Entries for locating text and elements:
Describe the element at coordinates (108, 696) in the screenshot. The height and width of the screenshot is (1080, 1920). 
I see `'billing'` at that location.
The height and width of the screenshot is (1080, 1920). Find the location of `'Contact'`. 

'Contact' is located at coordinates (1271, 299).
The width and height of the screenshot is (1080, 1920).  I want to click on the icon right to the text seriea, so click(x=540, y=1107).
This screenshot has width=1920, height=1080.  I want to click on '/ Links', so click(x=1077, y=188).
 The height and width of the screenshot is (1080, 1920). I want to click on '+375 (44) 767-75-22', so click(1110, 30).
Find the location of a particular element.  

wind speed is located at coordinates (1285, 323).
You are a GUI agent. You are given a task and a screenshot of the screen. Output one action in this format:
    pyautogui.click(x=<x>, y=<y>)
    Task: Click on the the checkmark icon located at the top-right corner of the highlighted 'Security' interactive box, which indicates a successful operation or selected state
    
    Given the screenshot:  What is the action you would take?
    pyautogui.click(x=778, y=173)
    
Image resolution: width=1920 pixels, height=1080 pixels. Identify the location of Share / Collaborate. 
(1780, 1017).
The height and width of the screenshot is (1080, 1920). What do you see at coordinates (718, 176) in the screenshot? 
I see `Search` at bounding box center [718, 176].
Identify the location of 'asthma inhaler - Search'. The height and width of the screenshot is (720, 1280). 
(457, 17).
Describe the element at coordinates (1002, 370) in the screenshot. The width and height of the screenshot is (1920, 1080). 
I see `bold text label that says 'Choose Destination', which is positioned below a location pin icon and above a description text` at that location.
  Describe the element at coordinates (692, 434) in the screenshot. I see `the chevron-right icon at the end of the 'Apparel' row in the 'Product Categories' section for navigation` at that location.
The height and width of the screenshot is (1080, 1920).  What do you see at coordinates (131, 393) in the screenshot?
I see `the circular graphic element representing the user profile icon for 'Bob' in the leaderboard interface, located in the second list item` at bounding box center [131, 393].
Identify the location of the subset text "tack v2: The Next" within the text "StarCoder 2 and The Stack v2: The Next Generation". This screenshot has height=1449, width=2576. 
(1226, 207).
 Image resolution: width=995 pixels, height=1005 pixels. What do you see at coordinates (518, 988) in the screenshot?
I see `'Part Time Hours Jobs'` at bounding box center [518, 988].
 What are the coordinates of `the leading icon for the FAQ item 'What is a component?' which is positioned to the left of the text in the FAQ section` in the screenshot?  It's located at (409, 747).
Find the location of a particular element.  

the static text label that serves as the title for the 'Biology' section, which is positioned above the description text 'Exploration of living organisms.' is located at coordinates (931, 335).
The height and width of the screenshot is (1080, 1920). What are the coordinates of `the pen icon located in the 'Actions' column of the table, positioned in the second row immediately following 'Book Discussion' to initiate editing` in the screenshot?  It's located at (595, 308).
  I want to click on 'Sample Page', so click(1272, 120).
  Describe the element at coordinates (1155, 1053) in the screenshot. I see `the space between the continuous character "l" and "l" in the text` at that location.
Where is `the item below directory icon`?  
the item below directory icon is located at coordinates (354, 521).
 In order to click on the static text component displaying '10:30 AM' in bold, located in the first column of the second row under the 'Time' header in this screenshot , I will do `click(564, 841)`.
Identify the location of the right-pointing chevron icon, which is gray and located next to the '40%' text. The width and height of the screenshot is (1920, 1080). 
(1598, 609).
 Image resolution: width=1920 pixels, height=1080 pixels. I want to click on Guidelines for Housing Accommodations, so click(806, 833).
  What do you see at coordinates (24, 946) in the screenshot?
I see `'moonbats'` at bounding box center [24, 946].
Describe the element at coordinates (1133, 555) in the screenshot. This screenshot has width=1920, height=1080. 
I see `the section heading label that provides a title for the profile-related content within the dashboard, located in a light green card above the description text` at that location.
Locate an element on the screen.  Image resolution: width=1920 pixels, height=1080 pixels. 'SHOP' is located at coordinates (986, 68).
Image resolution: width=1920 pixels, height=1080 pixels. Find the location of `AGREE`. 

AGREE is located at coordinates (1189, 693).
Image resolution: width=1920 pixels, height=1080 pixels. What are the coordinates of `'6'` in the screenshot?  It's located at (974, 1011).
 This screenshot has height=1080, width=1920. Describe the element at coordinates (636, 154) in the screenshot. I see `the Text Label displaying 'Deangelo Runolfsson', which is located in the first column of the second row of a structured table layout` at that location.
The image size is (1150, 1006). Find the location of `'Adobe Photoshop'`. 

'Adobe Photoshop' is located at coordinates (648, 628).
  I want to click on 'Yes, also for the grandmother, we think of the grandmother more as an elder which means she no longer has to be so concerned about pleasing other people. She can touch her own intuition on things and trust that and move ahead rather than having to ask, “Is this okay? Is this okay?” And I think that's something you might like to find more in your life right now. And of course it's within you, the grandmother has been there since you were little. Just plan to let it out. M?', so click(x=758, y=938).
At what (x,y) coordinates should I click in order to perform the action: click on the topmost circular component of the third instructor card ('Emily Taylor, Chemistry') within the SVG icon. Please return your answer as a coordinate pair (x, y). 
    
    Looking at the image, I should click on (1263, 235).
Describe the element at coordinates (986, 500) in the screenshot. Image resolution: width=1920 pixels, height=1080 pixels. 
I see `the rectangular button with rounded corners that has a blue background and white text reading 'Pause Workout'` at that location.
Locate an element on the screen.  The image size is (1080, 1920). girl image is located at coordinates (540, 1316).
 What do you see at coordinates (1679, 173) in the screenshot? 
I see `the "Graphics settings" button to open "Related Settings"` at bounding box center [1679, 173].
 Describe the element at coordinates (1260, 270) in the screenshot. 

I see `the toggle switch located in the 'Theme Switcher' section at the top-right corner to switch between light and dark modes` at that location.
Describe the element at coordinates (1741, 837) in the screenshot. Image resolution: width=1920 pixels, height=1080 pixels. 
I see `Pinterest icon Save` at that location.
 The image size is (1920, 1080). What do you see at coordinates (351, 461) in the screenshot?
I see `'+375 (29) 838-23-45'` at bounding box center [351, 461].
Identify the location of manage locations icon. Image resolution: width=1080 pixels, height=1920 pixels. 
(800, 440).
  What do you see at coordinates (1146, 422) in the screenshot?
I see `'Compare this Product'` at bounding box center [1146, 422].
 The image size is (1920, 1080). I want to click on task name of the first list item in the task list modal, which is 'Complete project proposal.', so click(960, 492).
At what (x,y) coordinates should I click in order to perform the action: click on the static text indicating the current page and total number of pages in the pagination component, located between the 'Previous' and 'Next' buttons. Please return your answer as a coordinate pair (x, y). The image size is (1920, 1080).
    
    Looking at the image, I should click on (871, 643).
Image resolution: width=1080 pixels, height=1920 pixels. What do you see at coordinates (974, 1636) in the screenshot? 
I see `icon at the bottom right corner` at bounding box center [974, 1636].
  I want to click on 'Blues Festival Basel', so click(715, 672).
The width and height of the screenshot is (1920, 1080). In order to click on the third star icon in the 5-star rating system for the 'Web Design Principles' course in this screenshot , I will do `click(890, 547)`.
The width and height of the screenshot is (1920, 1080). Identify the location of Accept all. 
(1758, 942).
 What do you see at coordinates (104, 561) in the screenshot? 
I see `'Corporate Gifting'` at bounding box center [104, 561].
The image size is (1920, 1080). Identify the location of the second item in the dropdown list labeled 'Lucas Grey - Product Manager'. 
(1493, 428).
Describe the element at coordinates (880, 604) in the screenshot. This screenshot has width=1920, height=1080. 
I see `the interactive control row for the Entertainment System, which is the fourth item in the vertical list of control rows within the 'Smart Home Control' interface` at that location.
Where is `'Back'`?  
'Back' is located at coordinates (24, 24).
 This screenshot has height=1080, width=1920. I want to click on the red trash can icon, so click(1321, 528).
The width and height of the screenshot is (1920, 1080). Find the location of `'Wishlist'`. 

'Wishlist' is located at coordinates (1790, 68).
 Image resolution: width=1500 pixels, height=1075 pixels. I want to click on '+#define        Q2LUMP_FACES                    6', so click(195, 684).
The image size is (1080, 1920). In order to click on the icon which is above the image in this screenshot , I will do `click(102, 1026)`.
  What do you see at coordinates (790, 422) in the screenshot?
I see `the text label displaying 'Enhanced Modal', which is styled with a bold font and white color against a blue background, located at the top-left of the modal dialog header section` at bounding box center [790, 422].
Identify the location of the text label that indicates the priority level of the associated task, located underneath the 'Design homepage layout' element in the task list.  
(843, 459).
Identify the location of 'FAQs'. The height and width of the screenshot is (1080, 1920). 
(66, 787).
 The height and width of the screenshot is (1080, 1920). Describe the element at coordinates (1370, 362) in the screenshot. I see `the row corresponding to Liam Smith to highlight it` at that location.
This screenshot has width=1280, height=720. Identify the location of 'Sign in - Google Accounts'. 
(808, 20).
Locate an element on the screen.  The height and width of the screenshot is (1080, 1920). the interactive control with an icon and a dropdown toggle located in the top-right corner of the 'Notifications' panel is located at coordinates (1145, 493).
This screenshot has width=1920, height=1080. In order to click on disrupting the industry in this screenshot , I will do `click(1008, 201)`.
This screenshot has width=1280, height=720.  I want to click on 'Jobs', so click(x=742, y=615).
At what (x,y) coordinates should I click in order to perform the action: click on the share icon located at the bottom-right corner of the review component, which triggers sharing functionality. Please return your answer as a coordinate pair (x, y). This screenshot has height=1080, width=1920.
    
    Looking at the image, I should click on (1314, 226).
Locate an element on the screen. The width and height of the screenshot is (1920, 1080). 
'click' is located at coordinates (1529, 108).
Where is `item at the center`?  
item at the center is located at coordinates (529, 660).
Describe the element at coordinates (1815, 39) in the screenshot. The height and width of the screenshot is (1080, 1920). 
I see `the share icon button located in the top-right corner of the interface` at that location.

Aim of the exercise:
Write the entries between the line containing "The image size is (1150, 1006)." and the line containing "coordinates (540, 1316).", inclusive, as a JSON list of strings with one string per line. Omit blank lines.

Completed task:
[
  "The image size is (1150, 1006). Find the location of `'Adobe Photoshop'`. ",
  "'Adobe Photoshop' is located at coordinates (648, 628).",
  "  I want to click on 'Yes, also for the grandmother, we think of the grandmother more as an elder which means she no longer has to be so concerned about pleasing other people. She can touch her own intuition on things and trust that and move ahead rather than having to ask, “Is this okay? Is this okay?” And I think that's something you might like to find more in your life right now. And of course it's within you, the grandmother has been there since you were little. Just plan to let it out. M?', so click(x=758, y=938).",
  "At what (x,y) coordinates should I click in order to perform the action: click on the topmost circular component of the third instructor card ('Emily Taylor, Chemistry') within the SVG icon. Please return your answer as a coordinate pair (x, y). ",
  "    Looking at the image, I should click on (1263, 235).",
  "Describe the element at coordinates (986, 500) in the screenshot. Image resolution: width=1920 pixels, height=1080 pixels. ",
  "I see `the rectangular button with rounded corners that has a blue background and white text reading 'Pause Workout'` at that location.",
  "Locate an element on the screen.  The image size is (1080, 1920). girl image is located at coordinates (540, 1316)."
]